_TEXT BLOCK_.
══════════════════════════════
The kind relative, who was so ungraciously repaid for her goodness, was his aunt Miss Mary Spedding, the eldest of all her family, devoted to her only sister Margaret, and to that sister’s memory; the baby brother, who must have conceived of the wolf as a perseveringly disagreeable animal, was James Anthony Froude, then nearly two years old. A year later, on February 16, 1821, Margaret Froude breathed her lovely soul away, and was laid to rest next the south porch of Dartington Church, where her children’s feet passed in and out on Sunday mornings over the flagstones, between the first spring flowers. ‘The Froudes were eight in family,’ wrote Isaac Williams, on a happy visit long after. On the morrow of their bereavement, this was the junior roll-call in Robert Froude’s desolate Parsonage:

Richard Hurrell, aged not quite eighteen.
Robert Hurrell, aged sixteen years, ten months.
John Spedding, just fourteen.
Margaret, aged twelve years, nine months.
Phillis Jane, nearly eleven and a half.
William, aged ten years, three months.
Mary Isabella, not quite seven and a half.
James Anthony, under three.

Hurrell Froude was admitted Commoner by the University of Oxford and matriculated at Oriel College, within a few weeks of his mother’s death, on April 13, 1821. His delicate health had kept him back: his father and his brothers all matriculated at seventeen. Robert Froude, ‘Bob,’ was then entering upon his Sixth Form at Eton. Little Margaret began at once, under guidance, her tender and long continued task of comforting her father and mothering the motherless. She

found no time to seek her own happiness, till her marriage in 1844,[13] when only her father and herself, William and Anthony, survived. John Spedding Froude died in 1841, thirty-four years old, and, like his two elder brothers, unmarried. Of Phillis, William, Mary, and (James) Anthony, Hurrell’s own annals will have more to say. Beside one of the leafy winding roads of Dartington rose afterwards a little grey almshouse, and over the doorway a stone tablet with this inscription:

‘Impensis Mariae Spedding
pia recordatione sororis suae
Margaretae Froude
haec domus
in perpetuam eleemosynam
extructa est.
══════════════════════════════
_DATA PROVIDED_.
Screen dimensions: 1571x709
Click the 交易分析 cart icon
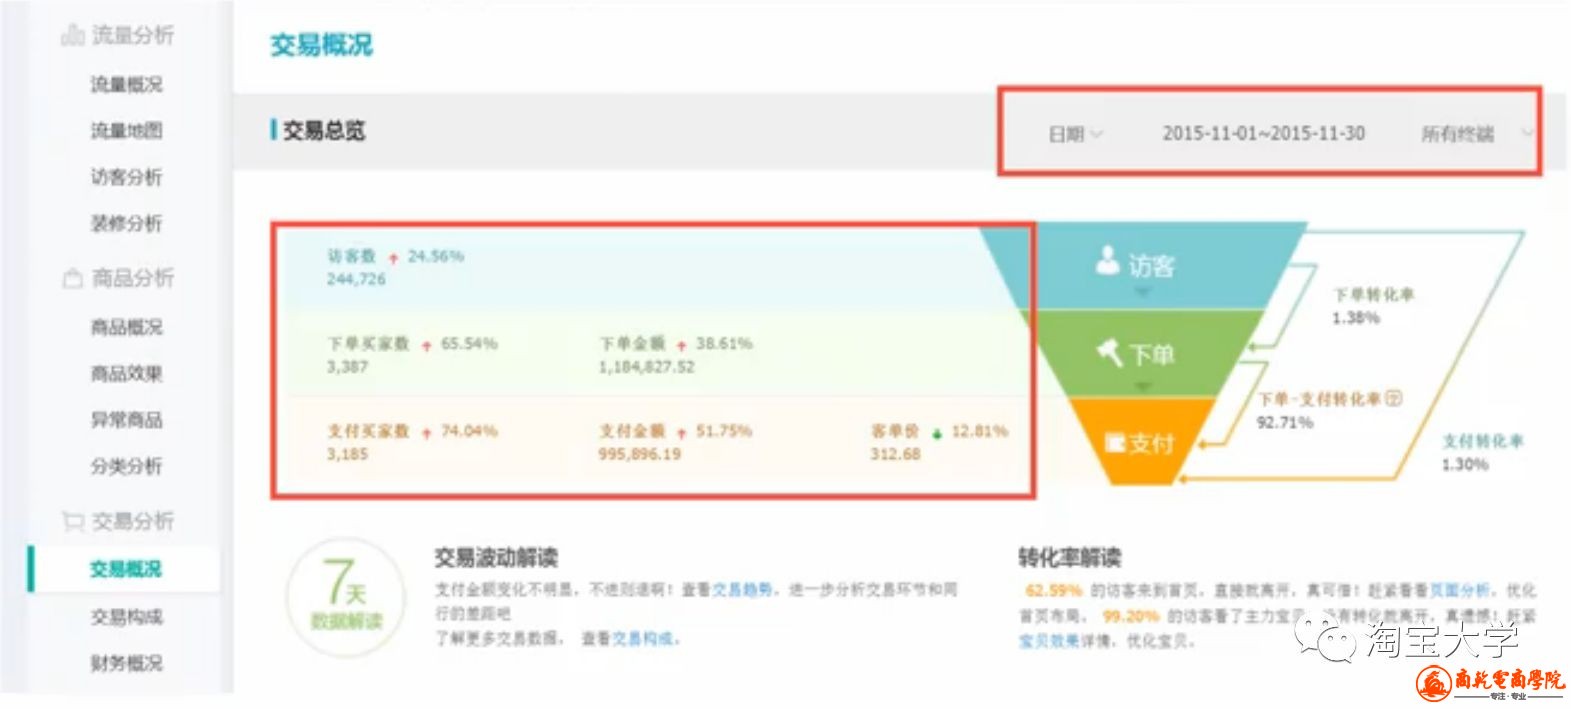point(72,521)
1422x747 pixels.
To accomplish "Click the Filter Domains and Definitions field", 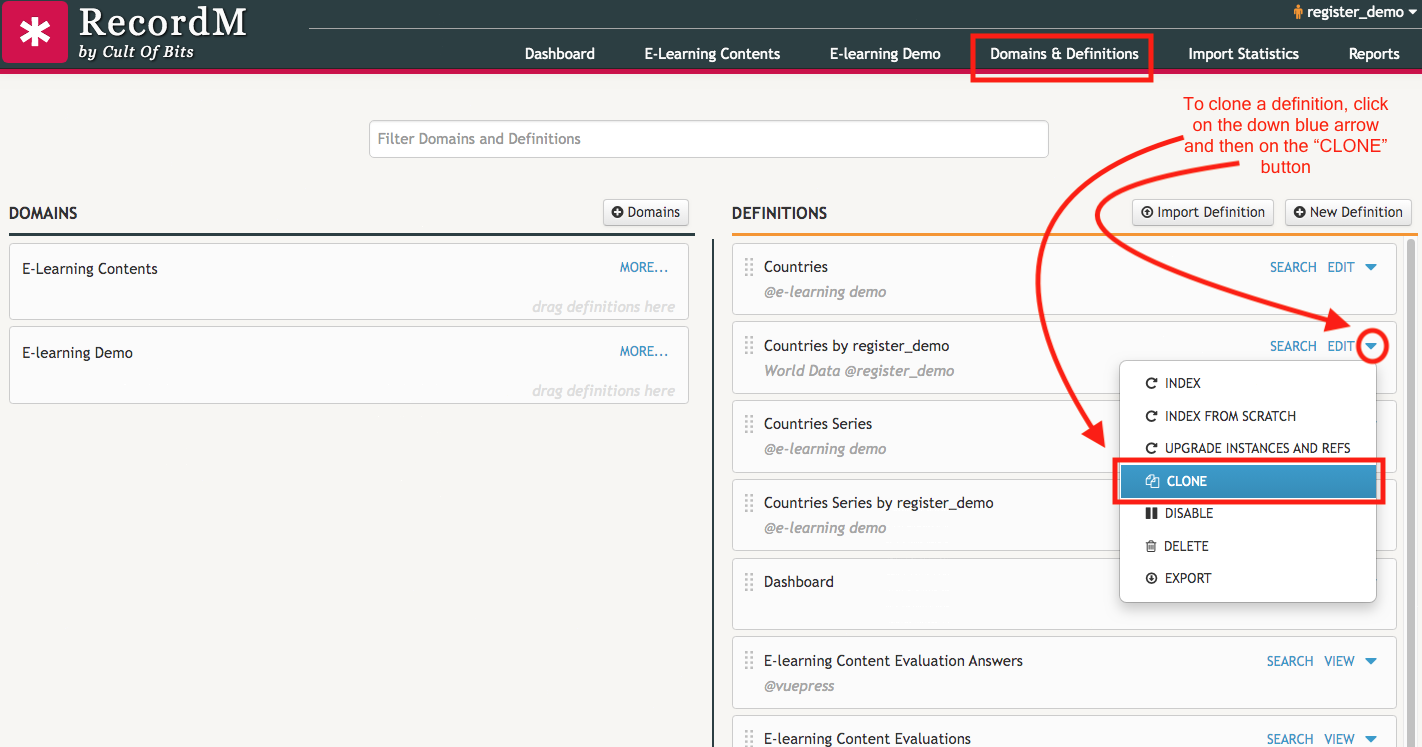I will click(708, 139).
══════════════════════════════
_GIVEN EXERCISE_.
Rewrite the Froude family passage, everything from "Robert Hurrell, aged" down to "Anthony, under three.", with "Mary Isabella" changed to "Mary Isabel".

_SOLVED EXERCISE_.
Robert Hurrell, aged sixteen years, ten months.
John Spedding, just fourteen.
Margaret, aged twelve years, nine months.
Phillis Jane, nearly eleven and a half.
William, aged ten years, three months.
Mary Isabel, not quite seven and a half.
James Anthony, under three.